■ WORK INSTRUCTION
Beginning with the line below that contains "Open actions menu" and ending with the line that contains "Click the zoom slider handle", copy every line exactly. Copy nothing else.

+-------+

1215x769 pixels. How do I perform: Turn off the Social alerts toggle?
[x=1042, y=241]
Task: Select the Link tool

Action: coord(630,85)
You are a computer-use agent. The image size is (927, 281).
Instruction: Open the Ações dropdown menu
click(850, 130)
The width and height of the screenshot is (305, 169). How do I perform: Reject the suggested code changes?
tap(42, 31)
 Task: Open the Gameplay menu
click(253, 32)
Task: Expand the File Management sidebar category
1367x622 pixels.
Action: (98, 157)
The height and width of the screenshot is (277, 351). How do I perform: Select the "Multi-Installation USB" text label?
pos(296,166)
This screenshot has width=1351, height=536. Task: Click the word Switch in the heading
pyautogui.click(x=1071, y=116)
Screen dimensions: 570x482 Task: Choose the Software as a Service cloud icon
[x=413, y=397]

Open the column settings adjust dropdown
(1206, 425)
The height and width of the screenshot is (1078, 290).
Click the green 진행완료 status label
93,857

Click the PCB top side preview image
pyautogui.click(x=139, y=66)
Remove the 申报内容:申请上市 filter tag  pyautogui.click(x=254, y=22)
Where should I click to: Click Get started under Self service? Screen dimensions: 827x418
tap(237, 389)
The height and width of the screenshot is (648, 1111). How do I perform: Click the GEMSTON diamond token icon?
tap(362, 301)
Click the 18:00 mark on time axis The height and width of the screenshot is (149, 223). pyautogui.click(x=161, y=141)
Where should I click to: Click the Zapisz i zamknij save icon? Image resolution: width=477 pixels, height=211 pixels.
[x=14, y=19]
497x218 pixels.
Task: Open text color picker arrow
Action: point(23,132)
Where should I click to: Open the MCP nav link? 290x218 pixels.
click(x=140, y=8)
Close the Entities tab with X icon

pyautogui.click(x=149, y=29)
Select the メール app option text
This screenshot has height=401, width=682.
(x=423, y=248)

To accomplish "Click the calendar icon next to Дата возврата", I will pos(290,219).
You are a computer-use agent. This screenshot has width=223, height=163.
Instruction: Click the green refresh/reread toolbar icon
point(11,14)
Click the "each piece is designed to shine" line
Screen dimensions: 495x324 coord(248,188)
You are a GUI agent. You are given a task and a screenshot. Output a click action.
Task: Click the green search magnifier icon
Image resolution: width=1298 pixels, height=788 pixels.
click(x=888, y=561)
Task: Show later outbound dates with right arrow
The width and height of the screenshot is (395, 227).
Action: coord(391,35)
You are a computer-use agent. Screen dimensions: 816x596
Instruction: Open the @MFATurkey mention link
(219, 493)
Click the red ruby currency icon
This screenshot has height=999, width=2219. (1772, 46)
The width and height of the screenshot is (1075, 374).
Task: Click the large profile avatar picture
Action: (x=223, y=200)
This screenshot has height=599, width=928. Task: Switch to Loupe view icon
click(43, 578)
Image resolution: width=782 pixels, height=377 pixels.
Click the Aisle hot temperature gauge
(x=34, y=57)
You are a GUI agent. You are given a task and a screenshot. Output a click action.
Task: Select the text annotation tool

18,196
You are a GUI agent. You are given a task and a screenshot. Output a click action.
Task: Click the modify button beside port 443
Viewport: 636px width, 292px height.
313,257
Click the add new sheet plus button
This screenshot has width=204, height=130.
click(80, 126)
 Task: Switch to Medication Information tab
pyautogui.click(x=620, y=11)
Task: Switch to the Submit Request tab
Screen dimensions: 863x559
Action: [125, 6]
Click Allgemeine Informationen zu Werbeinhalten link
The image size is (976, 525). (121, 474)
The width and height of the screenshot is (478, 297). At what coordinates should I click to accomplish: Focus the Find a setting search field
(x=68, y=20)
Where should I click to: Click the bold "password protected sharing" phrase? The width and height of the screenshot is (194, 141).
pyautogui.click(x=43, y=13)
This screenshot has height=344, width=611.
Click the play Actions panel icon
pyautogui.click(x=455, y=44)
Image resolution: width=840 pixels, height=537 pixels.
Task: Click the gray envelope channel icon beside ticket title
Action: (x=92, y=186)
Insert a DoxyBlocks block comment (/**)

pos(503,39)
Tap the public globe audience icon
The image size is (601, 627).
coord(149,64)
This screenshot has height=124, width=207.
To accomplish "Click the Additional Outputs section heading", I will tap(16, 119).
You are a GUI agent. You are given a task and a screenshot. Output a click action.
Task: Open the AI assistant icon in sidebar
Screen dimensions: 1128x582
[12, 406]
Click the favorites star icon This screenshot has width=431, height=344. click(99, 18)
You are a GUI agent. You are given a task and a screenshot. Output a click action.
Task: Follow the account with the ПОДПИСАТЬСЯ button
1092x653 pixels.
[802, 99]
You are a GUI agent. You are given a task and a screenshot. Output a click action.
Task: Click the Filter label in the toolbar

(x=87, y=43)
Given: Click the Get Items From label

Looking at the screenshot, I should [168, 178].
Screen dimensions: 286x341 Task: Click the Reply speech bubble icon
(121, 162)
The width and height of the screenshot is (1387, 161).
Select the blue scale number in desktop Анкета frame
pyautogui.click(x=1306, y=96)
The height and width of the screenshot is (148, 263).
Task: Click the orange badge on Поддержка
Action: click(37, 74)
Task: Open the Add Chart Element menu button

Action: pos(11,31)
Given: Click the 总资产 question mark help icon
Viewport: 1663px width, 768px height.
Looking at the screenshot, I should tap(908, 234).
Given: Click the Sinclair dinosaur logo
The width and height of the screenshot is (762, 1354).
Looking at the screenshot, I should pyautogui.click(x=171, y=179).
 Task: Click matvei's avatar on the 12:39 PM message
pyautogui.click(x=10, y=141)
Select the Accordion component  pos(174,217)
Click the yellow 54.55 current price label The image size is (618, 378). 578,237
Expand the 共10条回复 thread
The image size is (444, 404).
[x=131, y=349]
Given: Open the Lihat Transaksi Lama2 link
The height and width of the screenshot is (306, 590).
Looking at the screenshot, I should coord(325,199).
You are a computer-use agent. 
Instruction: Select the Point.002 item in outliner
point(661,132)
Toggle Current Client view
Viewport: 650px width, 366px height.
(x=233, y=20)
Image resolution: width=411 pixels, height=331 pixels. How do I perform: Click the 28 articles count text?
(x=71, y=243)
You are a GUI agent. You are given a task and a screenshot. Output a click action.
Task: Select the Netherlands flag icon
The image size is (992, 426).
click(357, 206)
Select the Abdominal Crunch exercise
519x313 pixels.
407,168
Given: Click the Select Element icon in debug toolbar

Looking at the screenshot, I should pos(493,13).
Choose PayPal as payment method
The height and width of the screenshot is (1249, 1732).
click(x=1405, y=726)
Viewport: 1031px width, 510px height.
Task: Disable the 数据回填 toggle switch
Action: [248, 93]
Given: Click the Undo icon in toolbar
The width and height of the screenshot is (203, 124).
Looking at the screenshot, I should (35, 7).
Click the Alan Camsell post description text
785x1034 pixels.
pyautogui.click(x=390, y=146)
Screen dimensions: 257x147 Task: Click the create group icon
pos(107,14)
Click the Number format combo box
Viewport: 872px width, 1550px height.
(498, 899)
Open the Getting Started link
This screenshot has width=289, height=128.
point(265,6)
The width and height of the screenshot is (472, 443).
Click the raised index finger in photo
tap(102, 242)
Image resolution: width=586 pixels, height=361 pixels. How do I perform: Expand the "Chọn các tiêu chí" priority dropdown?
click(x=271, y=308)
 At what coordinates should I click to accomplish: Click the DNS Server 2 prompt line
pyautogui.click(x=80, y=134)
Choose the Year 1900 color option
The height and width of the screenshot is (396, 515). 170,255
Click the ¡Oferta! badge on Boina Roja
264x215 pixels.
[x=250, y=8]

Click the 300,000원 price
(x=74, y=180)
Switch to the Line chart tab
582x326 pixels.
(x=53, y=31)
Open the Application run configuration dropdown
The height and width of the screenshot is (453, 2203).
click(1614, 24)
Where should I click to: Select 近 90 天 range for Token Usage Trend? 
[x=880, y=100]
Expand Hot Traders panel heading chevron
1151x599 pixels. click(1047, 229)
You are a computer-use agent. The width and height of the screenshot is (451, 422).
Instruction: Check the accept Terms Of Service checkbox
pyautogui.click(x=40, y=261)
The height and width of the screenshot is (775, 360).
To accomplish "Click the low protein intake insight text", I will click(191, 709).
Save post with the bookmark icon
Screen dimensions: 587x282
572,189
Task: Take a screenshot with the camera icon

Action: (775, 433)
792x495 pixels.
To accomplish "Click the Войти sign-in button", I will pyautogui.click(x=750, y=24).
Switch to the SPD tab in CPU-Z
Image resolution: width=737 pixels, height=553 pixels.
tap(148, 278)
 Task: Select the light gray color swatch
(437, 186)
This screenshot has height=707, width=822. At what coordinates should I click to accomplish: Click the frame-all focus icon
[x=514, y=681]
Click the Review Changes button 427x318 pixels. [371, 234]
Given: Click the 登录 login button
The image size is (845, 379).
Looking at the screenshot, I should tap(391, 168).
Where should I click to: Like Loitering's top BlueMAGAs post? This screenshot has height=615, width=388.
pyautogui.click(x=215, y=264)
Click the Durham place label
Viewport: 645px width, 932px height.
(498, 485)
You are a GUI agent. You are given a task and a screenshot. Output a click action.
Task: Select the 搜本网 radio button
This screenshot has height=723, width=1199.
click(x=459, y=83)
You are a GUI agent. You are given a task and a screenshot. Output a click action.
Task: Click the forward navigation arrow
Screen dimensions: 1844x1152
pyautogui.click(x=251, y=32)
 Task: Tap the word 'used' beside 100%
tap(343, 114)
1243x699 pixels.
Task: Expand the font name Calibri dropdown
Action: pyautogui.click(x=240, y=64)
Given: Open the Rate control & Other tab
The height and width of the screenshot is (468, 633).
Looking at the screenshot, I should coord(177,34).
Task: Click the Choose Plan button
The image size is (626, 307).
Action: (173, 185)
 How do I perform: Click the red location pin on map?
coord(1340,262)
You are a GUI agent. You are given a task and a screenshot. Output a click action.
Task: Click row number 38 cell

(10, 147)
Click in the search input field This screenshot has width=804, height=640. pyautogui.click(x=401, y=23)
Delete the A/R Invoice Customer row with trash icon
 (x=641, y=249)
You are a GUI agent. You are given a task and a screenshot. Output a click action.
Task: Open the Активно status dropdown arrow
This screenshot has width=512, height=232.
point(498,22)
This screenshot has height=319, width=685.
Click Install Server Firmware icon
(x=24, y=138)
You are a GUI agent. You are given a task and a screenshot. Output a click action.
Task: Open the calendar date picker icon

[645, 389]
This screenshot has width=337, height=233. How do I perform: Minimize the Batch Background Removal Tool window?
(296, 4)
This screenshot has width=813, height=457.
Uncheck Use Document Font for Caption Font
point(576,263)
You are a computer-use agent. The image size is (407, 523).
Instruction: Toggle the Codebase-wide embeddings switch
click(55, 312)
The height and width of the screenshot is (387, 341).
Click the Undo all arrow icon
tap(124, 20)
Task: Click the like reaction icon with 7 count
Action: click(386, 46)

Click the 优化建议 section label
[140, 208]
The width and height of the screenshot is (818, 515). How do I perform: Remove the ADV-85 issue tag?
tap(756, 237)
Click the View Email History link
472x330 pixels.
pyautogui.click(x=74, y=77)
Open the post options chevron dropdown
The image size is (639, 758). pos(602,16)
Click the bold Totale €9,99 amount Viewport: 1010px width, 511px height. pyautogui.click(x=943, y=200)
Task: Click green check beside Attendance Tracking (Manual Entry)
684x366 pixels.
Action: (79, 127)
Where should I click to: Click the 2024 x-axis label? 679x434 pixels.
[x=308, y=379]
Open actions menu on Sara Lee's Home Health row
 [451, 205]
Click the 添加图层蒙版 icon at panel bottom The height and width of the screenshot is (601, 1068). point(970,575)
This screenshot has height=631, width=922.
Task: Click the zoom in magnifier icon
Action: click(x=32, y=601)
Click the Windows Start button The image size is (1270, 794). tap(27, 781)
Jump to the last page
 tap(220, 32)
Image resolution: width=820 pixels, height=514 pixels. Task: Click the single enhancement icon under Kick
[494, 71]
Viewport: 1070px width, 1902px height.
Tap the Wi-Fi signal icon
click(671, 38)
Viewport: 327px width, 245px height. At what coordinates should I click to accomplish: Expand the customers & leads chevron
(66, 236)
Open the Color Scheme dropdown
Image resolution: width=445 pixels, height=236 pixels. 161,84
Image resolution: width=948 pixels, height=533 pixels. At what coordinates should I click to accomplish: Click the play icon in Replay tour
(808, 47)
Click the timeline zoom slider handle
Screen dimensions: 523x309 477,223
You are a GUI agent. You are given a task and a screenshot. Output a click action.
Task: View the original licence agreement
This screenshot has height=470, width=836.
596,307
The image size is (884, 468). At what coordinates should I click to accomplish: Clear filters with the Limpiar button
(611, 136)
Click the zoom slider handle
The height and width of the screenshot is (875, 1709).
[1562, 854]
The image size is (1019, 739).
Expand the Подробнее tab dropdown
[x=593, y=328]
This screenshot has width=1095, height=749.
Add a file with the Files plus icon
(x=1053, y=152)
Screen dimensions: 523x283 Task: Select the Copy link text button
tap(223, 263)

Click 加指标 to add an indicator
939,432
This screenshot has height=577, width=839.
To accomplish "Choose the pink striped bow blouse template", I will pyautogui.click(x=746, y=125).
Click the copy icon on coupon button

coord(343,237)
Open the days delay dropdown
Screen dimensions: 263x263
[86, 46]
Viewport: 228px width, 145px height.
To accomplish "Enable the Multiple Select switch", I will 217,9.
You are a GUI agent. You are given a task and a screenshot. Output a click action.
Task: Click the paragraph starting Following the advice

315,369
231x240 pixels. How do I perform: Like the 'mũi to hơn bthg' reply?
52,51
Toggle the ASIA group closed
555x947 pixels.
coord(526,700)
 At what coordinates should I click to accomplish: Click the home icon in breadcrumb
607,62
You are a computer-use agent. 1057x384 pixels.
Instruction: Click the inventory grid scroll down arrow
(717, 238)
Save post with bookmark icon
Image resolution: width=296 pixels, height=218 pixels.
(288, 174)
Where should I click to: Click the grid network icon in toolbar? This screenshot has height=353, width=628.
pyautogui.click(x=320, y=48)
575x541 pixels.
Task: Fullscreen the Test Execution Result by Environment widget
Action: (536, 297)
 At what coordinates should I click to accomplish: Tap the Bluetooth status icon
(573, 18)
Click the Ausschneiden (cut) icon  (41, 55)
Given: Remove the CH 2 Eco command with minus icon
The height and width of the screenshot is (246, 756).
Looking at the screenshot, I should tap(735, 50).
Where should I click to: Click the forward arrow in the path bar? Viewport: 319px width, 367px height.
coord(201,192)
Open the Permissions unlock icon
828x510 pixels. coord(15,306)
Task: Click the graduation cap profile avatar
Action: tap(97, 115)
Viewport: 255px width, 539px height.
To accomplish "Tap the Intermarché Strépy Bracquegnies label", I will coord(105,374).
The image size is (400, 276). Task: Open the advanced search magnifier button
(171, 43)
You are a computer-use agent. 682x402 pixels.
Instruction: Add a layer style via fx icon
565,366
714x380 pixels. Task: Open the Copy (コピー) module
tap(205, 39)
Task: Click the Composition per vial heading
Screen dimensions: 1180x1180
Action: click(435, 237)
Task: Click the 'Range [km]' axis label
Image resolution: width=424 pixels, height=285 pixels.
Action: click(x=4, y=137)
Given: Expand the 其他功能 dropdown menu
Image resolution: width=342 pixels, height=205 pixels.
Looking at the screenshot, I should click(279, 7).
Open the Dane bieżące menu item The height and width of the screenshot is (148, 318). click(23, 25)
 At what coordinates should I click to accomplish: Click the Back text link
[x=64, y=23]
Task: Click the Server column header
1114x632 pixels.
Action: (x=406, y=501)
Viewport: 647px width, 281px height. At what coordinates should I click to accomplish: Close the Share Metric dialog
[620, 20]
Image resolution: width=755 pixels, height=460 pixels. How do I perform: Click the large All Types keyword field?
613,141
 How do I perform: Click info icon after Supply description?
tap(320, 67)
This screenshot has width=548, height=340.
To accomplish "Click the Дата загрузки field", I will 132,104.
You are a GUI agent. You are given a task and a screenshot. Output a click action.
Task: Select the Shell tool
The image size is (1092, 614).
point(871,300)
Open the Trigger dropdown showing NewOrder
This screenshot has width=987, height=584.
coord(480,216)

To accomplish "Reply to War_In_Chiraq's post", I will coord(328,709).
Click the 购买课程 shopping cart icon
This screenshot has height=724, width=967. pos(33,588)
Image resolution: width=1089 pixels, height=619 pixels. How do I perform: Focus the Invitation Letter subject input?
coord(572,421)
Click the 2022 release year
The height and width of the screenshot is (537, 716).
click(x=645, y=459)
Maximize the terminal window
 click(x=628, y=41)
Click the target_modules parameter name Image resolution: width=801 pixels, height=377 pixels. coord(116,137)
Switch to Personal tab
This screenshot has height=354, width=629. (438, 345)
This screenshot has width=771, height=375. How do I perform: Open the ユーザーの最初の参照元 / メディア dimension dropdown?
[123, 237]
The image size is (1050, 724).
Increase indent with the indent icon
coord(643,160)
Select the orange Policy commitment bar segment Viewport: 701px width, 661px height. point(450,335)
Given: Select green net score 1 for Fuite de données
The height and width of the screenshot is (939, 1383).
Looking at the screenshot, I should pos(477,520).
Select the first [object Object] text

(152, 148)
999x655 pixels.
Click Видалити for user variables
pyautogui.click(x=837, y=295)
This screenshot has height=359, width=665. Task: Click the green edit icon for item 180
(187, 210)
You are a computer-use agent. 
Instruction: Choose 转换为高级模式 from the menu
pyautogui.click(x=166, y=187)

+-------+

■ ANSWER BOX
Open actions menu on Sara Lee's Home Health row
 [451, 205]
Click the 添加图层蒙版 icon at panel bottom The height and width of the screenshot is (601, 1068). point(970,575)
This screenshot has height=631, width=922.
Task: Click the zoom in magnifier icon
Action: click(x=32, y=601)
Click the Windows Start button The image size is (1270, 794). tap(27, 781)
Jump to the last page
 tap(220, 32)
Image resolution: width=820 pixels, height=514 pixels. Task: Click the single enhancement icon under Kick
[494, 71]
Viewport: 1070px width, 1902px height.
Tap the Wi-Fi signal icon
click(671, 38)
Viewport: 327px width, 245px height. At what coordinates should I click to accomplish: Expand the customers & leads chevron
(66, 236)
Open the Color Scheme dropdown
Image resolution: width=445 pixels, height=236 pixels. 161,84
Image resolution: width=948 pixels, height=533 pixels. At what coordinates should I click to accomplish: Click the play icon in Replay tour
(808, 47)
Click the timeline zoom slider handle
Screen dimensions: 523x309 477,223
You are a GUI agent. You are given a task and a screenshot. Output a click action.
Task: View the original licence agreement
This screenshot has height=470, width=836.
596,307
The image size is (884, 468). At what coordinates should I click to accomplish: Clear filters with the Limpiar button
(611, 136)
Click the zoom slider handle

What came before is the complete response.